En Semana Santa, Roma aturde. Mareas humanas circulan por el Vaticano y forman colas interminables en los monumentos de toda la ciudad. Además, un clima post electoral amargo. Me alejo.
Está nublado, pero el cielo brilla. Tren regional. Cuatro horas. Florencia. Verde. Colinas, casas de campo, villas. Huyo del caos. Habrá aluvión turístico en Florencia, me digo. Pero respiro otra ruta, otros paisajes, otras miradas. Anoto un nuevo destino y recuerdo lo mucho que me gusta viajar en tren, lejos de las tumultuosas terminales de los aeropuertos. Troto sobre las vías y retumban los cristales. Chu cu chu, chu cu chu.
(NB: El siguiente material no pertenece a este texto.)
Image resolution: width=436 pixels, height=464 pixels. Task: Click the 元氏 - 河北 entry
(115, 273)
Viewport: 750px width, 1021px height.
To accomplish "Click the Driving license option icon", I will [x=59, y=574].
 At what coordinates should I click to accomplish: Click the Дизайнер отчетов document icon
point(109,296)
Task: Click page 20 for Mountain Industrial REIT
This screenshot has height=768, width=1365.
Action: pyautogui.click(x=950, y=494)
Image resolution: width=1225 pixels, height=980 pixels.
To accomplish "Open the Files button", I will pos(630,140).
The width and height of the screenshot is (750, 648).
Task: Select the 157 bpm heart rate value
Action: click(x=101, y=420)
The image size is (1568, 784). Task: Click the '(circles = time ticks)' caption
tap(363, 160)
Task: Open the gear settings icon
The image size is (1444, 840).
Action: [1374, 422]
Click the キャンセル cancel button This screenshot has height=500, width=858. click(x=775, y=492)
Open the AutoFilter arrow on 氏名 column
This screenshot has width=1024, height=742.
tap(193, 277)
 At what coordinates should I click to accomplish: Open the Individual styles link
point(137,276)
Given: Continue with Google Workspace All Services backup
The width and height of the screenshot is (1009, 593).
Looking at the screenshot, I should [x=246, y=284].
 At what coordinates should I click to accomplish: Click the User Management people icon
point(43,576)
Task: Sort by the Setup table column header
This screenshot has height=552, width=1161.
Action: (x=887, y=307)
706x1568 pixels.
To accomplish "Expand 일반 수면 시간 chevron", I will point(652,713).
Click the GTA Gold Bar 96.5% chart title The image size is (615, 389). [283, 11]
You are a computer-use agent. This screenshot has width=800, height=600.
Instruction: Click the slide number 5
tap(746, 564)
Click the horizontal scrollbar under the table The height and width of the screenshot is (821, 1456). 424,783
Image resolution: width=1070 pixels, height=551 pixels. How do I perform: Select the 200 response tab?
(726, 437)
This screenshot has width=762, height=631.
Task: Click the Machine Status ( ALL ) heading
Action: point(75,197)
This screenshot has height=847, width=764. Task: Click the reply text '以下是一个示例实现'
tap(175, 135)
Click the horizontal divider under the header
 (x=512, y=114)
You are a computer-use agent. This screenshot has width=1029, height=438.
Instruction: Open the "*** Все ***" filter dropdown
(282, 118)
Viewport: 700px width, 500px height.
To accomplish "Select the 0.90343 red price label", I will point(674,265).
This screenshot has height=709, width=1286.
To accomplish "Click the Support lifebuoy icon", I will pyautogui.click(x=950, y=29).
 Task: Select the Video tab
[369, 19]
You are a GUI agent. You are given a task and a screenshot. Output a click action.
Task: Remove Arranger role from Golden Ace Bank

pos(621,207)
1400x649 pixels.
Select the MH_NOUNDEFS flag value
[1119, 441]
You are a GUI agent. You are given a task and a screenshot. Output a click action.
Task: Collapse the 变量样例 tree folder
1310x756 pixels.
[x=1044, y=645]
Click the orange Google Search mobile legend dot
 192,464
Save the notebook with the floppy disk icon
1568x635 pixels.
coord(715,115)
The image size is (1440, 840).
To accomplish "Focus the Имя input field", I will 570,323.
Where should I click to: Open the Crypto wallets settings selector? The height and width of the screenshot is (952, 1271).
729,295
Leo a Kirmen Uribe.
“Y como los anillos de los peces, los momentos más difíciles van marcando nuestras vidas, hasta convertirse en medida de nuestro tiempo. Los días felices, al contrario, pasan deprisa, demasiado deprisa, y enseguida se desvanecen (...)”
Pienso en una receta; exprimirlos y gozarlos, sin miedo a que queden blindados. Protegerlos bajo algodones suaves, sin astillarlos.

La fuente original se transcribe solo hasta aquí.